When you send emails to this list, you could have a call to action at the bottom of each email that invites your subscribers to set up a free consultation with you. You want to invite your community to keep taking action continually. By doing this, your little flock will begin to grow.
Understanding your client or congregant is the first step toward better personal branding. When you genuinely care about your flock, it will shine through everything you do, bringing glory to God.
Personal branding on social media is an intimidating topic for some Christian leaders and business owners. Maybe you’ve struggled with it, too. You want to be warm and approachable, but you don’t want to cross the line into oversharing. You want to be professional and polished, but you don’t want to be the boring guest at the cocktail party.
When using social media to grow your personal brand, the first thing you should do is decide what you want to be known for. Pick one to three subjects you’d like to focus on. These are the subjects you’ll probably end up posting about a lot.
You can have a profile on every social network if you want. But most Christian leaders and business owners find their flocks stick to one or two social networks, depending on their industry. If you’re in the wedding industry, you might find that Facebook and Pinterest are where you get the majority of your interaction.

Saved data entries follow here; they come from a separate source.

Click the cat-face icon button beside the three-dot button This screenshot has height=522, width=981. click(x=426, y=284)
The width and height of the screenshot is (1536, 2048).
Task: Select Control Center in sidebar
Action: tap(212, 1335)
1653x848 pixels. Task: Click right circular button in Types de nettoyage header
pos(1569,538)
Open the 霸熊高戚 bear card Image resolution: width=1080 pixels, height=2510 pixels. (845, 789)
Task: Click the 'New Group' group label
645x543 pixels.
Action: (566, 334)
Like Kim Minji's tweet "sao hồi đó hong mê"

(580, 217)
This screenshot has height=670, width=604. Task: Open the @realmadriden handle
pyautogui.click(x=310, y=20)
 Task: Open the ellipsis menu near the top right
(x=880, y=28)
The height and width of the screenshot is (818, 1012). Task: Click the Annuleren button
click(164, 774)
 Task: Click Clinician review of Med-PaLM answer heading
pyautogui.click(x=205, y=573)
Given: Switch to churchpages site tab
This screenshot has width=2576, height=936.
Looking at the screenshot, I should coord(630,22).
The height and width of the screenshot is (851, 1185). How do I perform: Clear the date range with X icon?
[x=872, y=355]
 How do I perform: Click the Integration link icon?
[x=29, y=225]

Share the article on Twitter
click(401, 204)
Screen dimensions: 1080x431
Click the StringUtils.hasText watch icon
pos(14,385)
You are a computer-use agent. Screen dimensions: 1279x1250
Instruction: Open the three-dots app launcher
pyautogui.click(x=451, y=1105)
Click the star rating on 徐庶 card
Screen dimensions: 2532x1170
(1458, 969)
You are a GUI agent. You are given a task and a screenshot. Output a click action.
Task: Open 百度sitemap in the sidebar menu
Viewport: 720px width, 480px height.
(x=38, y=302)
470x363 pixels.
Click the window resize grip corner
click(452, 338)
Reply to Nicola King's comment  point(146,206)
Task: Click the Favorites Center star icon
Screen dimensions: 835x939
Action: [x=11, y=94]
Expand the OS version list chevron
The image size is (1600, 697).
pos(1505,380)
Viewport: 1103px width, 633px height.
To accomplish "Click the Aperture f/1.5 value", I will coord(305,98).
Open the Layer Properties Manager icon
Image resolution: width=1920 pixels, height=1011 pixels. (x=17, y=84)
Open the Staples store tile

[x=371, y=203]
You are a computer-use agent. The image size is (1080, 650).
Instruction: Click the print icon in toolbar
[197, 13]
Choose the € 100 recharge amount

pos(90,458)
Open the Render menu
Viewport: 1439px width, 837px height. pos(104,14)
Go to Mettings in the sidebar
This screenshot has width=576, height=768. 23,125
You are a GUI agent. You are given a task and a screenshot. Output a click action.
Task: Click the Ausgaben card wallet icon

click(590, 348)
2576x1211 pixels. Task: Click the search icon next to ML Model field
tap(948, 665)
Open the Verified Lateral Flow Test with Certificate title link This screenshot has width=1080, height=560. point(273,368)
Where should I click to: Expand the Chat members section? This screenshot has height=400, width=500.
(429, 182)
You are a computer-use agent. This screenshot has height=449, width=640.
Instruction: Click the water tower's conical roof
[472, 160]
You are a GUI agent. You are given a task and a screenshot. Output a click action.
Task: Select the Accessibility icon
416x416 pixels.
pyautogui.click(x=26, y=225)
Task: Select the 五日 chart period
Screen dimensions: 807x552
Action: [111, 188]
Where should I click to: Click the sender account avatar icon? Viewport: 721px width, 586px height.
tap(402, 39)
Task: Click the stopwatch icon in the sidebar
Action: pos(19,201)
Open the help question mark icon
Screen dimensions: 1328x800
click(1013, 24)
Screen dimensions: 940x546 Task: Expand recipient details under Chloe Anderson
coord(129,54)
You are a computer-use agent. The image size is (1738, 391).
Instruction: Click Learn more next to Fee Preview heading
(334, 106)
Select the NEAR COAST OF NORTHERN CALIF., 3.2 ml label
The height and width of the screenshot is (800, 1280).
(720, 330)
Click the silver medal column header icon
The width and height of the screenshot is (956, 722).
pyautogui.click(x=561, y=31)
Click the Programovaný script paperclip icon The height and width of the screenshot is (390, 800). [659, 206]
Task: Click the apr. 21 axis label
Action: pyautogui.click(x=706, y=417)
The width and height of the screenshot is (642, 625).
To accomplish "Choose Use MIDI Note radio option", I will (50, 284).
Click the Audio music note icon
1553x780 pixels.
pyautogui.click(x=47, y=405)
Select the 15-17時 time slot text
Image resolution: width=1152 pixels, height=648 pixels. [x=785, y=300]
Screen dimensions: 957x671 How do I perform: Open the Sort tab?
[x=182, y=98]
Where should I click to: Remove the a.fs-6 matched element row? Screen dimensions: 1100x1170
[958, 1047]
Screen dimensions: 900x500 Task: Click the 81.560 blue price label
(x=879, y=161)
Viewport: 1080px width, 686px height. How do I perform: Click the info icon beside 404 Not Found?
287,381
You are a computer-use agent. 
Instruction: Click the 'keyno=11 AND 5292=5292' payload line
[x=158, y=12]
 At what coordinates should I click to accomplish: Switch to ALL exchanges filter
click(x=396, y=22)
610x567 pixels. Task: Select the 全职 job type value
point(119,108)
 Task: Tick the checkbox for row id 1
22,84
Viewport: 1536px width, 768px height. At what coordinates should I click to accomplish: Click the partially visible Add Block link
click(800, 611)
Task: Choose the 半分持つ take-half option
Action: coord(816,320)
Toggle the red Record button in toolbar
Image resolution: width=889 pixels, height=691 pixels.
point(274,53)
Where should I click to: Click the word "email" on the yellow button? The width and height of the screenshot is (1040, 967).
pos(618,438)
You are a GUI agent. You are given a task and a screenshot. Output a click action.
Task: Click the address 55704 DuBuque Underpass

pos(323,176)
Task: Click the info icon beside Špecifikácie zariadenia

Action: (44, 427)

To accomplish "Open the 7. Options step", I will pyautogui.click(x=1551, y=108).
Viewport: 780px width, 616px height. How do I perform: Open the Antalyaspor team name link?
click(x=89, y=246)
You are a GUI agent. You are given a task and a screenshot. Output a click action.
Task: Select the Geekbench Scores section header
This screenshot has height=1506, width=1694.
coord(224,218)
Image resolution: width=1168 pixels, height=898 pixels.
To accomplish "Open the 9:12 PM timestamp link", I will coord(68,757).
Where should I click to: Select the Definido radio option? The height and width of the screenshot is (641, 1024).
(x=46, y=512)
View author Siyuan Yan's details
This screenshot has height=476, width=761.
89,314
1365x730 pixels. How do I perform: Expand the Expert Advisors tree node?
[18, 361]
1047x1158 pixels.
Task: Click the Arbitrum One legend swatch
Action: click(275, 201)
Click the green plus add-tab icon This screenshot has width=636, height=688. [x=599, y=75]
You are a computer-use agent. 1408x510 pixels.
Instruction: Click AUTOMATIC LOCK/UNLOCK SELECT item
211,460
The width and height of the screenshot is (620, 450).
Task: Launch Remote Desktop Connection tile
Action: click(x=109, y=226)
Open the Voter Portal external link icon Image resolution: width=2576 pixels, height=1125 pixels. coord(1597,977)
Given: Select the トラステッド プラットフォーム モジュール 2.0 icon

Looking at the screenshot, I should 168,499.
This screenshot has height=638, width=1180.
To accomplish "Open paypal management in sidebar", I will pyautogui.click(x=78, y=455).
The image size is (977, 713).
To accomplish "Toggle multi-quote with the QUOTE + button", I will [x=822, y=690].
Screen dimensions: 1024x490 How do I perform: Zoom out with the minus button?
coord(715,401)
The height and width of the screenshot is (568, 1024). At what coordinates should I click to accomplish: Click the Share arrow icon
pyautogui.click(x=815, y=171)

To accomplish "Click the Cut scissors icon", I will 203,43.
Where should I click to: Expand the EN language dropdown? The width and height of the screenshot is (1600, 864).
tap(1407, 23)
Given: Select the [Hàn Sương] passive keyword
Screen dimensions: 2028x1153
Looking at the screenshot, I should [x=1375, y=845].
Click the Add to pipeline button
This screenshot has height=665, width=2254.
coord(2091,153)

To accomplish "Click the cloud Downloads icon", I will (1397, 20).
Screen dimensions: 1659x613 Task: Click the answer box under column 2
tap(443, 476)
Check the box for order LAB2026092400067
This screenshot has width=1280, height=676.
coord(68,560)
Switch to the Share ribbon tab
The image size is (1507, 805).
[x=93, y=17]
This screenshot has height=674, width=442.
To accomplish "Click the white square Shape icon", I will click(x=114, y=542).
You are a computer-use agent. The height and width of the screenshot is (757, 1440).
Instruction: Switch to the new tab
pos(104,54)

If you’re in a tech-related field, you might find that your community prefers Twitter instead. Don’t stress about this. Simply pick the two social networks where you feel the Spirit is leading.
Now, take a look at your profiles on your social media channels. Would someone that’s not familiar with your ministry or business be able to tell that you’re the same person?
If not, it’s time to harmonize your social media accounts. Ideally, you want to use the same profile picture, bio, and header image across your social platforms. This makes it easy for others to recognize your brand, regardless of the social network they’re using.
You want to maintain an active profile on your industry's most popular social networks. Some networks are better for posting multiple times a day (like Twitter), while for others posting only 2-3 times a day works better.
You might need to run a few short experiments to discover how frequently you should update and what times work best for your followers.
If you’re unsure what to post, embrace the 4 out of 5 rule. This rule means posting four pieces of content that feed your flock to every one piece of promotional content.
Don’t be afraid to share great content with your followers, even if you didn’t write it. When you’re the one that shares the latest news in your industry, others will view you as the go-to source on trends and news in your industry.
Once you start building your personal brand on social media, start looking for communities to join. Facebook has groups, Twitter has lists, and Pinterest has group boards.
But they all mean pretty much the same thing – they’re an online gathering of people around one central subject, whether that subject is motherhood, sports, or school.
The great thing about groups is that they allow you to form connections with your flock and serve them. It’s also an easy way to do research. You can discover what questions your clients or congregants frequently ask, what they struggle with, and what they would love to get more of.
Using social media to brand yourself as a Christian leader or business owner is smart. Just remember to post and share helpful content with your flock.
In Matthew 5, Jesus commands those who know Him to shine His light to everyone.
14“You are the light of the world. A town built on a hill cannot be hidden. 15Neither do people light a lamp and put it under a bowl. Instead they put it on its stand, and it gives light to everyone in the house. 16In the same way, let your light shine before others, that they may see your good deeds and glorify your Father in heaven.” (Matthew 5:14-16)
At first, working on your personal branding might feel weird to you or make you uncomfortable. But Jesus wants you to shine for Him. He didn’t give you your talents, business, or ministry so you could hide away.
It’s time to be brave and embrace personal branding so you can proclaim His name!